Nelson N. Stone, MD, is Professor of Urology, Radiation Oncology, and Oncological Sciences at the Icahn School of Medicine at Mount Sinai and at the Derald H. Ruttenberg Cancer Center at Mount Sinai. He also serves as CEO of 3D Biopsy, LLC.

Dr. Stone earned his medical degree from the University of Maryland in 1979. He completed a Residency in General Surgery in 1981 at the University of Maryland, followed by a Residency in Urology at the University of Maryland. He then completed a Fellowship in Urologic Oncology at Memorial Sloan-Kettering Cancer Center and a Research Fellowship in Biochemical Endocrinology at Rockefeller University in 1986. He was Chief of Urology at Elmhurst Hospital from 1989-1996.
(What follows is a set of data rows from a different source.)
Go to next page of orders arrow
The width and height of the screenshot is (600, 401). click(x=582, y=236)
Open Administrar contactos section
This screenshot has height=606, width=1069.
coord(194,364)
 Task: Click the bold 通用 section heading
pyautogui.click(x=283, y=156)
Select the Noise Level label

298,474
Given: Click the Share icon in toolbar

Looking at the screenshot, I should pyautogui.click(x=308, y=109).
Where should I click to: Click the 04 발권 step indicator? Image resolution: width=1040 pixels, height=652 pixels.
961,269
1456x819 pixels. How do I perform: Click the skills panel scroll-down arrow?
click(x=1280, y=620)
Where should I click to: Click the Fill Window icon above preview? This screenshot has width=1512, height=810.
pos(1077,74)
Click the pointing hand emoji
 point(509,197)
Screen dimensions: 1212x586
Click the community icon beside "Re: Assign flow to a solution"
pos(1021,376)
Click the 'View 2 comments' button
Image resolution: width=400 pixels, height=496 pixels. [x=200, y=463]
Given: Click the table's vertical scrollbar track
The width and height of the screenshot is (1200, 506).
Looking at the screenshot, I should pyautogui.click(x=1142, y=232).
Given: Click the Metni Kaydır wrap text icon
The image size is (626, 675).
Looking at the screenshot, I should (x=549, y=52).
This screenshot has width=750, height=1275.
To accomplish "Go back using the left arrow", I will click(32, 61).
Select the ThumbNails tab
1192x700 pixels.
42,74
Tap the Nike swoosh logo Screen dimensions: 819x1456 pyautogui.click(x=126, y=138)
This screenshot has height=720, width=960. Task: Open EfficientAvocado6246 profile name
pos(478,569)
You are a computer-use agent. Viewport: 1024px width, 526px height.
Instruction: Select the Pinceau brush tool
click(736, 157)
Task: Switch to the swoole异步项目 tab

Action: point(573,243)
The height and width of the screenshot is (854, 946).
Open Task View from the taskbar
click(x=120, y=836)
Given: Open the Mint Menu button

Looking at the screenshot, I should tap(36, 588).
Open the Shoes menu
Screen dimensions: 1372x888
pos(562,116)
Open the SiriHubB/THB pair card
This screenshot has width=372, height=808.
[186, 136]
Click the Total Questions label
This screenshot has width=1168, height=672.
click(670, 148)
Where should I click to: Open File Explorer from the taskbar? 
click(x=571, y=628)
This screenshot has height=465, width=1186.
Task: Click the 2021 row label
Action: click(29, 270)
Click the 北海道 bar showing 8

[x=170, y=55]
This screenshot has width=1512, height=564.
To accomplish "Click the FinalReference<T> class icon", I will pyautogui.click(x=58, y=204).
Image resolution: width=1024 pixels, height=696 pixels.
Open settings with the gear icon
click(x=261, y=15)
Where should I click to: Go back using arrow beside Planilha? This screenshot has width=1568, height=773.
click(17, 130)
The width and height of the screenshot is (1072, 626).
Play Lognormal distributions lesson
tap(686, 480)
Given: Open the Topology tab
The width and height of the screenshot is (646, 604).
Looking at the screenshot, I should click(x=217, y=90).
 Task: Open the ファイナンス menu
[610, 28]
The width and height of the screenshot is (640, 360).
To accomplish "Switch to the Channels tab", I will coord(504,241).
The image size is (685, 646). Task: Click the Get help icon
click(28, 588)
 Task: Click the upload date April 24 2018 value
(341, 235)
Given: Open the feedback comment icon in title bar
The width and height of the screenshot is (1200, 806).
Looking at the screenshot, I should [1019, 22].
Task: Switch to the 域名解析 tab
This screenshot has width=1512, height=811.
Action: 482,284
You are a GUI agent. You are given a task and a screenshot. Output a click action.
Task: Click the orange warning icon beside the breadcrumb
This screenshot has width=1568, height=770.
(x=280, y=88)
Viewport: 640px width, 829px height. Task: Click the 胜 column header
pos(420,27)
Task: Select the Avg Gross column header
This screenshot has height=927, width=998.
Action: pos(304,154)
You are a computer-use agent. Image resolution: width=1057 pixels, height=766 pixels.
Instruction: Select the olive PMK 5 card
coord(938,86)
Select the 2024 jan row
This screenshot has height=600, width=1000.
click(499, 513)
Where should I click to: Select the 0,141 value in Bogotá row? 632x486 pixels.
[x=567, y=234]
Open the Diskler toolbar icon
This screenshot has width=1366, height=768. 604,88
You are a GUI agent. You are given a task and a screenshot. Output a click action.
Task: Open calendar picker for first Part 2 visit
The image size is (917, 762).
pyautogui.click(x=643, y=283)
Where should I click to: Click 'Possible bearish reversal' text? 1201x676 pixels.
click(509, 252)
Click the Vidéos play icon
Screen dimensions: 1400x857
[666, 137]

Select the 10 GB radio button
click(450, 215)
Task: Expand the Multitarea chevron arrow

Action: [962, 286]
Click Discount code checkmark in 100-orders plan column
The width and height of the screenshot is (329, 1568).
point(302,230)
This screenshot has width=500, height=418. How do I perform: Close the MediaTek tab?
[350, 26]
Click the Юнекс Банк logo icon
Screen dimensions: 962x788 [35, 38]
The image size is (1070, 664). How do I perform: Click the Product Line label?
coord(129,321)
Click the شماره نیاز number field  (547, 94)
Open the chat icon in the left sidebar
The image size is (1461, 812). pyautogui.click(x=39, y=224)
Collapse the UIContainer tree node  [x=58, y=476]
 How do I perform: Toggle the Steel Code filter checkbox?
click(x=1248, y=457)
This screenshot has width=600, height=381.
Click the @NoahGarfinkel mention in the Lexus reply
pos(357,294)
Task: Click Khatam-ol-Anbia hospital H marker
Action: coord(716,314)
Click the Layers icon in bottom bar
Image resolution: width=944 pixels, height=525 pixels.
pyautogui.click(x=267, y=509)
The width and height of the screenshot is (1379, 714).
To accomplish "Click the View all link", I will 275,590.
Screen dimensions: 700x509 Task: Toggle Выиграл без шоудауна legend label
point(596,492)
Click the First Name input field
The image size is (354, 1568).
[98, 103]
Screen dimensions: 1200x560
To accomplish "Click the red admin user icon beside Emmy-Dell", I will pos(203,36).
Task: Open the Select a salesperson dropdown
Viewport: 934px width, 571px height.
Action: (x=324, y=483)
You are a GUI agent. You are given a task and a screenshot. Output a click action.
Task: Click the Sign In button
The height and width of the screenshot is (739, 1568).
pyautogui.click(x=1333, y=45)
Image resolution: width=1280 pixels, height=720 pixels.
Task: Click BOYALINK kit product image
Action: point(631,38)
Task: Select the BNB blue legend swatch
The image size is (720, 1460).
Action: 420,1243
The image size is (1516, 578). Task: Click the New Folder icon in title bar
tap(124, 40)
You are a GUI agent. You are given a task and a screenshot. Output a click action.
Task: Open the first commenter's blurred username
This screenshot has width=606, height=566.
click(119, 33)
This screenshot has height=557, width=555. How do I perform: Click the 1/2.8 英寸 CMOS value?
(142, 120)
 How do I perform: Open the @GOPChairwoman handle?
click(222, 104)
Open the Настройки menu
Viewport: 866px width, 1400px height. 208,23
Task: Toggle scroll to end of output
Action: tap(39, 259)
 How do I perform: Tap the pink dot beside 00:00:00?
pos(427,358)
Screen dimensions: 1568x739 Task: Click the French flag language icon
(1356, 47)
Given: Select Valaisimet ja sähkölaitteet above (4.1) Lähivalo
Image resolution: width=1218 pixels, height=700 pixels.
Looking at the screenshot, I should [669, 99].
Dr. Stone has founded several medical companies and serves on the editorial board of many scientific journals. He is a member of many professional societies, including the Prostate Conditions Education Council, the Society for Minimally Invasive Therapy, the New York State Urological Society, the American Association of Clinical Urologists, and the American Urologic Association. Dr. Stone has participated in approximately 25 research studies on prostate cancer and has authored more than 400 articles, abstracts, and book chapters, primarily on prostate cancer. He invented the real-time technique for prostate seed implantation in 1990 and has trained more than 5,000 physicians worldwide on prostate brachytherapy through his company ProSeed. His company, 3DBiopsy, Inc., is developing variable length biopsy devices, mapping software, and an integrated pathology system.